• [WHAT NEEDS TO BE DONE]
Retype, without any change, the part of the material that opens with the line containing "Click the orange Ask" and closes with the line containing "tap(350, 617)", including both of those lines.

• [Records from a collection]
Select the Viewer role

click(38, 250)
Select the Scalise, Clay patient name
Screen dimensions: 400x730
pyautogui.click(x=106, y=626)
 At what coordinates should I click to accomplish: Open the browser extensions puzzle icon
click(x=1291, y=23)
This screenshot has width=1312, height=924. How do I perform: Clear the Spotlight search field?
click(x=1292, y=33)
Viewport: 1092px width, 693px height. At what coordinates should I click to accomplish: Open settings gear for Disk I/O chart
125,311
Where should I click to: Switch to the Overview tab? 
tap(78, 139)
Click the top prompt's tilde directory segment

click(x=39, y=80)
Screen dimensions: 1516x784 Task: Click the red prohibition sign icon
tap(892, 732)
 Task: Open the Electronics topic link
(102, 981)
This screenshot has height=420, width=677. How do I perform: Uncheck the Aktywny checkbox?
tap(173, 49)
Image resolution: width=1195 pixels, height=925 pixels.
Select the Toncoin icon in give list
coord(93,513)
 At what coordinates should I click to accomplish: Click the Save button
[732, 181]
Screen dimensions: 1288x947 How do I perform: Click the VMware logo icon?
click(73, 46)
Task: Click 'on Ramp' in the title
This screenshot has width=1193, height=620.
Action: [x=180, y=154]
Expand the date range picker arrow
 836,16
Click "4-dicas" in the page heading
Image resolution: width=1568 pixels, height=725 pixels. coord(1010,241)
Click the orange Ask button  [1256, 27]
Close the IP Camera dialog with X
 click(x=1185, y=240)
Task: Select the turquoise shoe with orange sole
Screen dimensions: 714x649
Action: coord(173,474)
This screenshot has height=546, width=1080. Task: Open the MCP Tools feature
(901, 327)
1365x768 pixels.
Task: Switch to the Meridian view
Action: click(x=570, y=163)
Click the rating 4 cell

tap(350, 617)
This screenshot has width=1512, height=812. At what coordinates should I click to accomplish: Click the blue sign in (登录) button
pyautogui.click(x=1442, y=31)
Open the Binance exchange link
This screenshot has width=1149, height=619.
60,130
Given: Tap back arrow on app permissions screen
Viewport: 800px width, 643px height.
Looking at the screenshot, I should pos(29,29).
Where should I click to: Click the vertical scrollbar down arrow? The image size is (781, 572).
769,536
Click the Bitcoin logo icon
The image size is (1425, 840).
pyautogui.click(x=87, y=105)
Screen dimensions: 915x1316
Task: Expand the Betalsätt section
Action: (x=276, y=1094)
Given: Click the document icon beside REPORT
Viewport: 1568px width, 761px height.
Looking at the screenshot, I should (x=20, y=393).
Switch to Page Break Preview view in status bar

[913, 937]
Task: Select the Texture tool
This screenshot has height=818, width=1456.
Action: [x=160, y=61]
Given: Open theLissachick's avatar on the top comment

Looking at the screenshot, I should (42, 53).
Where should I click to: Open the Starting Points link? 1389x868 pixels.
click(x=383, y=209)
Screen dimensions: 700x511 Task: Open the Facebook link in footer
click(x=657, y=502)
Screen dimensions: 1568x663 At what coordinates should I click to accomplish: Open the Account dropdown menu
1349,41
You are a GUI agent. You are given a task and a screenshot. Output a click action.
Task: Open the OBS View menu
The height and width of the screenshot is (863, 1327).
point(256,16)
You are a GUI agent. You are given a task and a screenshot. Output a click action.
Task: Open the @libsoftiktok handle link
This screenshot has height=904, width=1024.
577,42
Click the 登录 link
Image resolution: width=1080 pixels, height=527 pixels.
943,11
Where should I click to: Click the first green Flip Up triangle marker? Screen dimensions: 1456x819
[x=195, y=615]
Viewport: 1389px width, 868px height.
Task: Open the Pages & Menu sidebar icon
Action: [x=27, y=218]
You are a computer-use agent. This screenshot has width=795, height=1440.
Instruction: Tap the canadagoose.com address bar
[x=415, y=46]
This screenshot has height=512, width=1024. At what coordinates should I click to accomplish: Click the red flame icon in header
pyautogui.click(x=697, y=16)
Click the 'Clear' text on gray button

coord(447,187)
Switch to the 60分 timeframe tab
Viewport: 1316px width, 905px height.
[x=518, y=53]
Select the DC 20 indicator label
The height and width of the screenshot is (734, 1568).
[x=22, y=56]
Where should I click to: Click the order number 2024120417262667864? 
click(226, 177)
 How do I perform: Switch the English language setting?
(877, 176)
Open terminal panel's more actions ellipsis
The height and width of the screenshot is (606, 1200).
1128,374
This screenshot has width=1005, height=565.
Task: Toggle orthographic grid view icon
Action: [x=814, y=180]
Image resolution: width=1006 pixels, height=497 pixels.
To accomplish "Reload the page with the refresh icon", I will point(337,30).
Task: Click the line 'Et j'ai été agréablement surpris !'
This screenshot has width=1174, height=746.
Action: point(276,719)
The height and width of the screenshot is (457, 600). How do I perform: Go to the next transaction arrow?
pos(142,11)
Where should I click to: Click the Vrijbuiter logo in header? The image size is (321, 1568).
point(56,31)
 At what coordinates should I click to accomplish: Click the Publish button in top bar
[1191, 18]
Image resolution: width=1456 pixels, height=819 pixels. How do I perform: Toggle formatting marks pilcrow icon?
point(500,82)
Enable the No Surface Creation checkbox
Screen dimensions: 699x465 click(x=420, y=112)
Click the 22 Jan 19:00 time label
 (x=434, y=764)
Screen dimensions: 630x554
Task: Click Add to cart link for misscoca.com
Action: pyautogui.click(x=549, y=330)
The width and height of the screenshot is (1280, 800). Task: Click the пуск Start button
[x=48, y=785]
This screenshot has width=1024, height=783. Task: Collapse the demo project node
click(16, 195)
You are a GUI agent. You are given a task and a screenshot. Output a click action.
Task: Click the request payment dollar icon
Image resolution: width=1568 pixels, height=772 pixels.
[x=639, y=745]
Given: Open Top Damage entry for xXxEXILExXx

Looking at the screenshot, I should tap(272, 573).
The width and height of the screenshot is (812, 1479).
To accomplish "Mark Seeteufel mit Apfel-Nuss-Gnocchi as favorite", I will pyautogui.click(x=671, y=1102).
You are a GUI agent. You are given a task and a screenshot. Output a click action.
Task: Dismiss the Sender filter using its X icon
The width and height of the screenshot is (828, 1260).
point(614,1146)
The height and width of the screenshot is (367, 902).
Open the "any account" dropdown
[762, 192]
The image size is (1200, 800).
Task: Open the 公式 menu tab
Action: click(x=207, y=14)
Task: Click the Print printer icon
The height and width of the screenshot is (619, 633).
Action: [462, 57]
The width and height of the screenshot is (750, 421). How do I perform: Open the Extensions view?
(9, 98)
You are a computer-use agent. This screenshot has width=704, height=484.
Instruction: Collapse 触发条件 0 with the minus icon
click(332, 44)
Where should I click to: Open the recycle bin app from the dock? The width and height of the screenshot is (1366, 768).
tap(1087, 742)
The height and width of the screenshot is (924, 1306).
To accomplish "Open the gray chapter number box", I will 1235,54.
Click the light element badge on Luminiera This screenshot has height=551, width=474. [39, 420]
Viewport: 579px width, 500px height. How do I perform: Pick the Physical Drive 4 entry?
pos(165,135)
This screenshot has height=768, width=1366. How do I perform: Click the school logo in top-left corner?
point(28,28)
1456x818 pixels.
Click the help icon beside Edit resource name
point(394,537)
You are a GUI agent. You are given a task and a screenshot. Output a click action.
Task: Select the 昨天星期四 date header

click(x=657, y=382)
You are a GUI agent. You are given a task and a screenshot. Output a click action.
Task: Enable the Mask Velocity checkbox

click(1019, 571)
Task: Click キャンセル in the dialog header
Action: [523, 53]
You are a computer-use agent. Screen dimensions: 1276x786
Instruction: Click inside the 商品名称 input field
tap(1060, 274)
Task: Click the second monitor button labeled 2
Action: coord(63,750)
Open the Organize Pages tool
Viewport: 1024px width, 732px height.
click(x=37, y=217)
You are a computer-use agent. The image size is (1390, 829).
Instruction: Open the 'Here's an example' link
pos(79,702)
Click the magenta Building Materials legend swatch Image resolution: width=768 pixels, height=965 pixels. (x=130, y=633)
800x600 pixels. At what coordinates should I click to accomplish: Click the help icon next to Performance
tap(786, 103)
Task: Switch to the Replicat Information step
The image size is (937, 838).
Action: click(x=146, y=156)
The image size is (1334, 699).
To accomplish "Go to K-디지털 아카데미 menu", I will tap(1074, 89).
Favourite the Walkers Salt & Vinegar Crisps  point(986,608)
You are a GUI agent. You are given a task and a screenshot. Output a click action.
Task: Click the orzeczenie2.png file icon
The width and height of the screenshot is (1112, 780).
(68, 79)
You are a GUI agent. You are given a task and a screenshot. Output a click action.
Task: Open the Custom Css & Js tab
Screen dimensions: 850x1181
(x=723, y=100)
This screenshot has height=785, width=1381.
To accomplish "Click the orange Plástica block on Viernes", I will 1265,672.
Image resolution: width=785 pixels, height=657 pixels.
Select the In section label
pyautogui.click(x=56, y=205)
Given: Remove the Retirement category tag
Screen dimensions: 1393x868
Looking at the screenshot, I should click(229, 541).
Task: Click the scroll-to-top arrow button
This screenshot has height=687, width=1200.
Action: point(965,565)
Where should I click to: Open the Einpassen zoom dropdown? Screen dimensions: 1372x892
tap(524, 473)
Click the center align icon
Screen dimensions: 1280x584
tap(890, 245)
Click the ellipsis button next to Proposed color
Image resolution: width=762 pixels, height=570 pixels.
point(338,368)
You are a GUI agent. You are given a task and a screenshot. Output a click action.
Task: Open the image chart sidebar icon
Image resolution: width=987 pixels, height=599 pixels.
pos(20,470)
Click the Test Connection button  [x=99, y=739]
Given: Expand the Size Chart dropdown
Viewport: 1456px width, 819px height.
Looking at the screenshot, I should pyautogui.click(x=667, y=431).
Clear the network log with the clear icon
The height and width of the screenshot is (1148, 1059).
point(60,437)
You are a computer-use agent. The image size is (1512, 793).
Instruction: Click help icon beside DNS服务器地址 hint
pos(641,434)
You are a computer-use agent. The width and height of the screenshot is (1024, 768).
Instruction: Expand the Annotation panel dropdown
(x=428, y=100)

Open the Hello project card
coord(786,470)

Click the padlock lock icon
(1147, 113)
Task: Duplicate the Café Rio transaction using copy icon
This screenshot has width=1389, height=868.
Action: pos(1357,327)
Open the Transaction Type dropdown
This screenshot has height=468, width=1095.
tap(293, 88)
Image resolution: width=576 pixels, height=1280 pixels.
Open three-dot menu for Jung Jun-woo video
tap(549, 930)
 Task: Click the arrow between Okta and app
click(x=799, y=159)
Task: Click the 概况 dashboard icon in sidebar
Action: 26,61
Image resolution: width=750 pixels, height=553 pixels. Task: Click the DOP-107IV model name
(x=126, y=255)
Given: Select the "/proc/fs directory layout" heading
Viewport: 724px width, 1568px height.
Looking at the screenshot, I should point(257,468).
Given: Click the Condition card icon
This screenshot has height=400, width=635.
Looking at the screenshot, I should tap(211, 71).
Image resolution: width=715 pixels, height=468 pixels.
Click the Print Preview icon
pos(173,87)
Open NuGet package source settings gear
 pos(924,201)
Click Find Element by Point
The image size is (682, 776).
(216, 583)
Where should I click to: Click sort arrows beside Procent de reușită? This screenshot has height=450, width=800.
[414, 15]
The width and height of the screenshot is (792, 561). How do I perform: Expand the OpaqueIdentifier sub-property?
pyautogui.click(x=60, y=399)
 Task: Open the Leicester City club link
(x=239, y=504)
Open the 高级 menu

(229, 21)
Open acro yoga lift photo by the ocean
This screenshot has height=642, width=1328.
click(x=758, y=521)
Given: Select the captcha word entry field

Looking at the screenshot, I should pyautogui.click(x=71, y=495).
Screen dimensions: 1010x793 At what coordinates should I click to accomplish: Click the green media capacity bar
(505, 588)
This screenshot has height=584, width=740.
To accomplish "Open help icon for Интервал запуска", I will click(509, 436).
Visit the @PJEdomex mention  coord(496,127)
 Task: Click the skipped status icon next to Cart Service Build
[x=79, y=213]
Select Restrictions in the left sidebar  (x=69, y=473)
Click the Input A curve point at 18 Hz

• [COMPLETE ANSWER]
Click the orange Ask button  [1256, 27]
Close the IP Camera dialog with X
 click(x=1185, y=240)
Task: Select the turquoise shoe with orange sole
Screen dimensions: 714x649
Action: coord(173,474)
This screenshot has height=546, width=1080. Task: Open the MCP Tools feature
(901, 327)
1365x768 pixels.
Task: Switch to the Meridian view
Action: click(x=570, y=163)
Click the rating 4 cell

tap(350, 617)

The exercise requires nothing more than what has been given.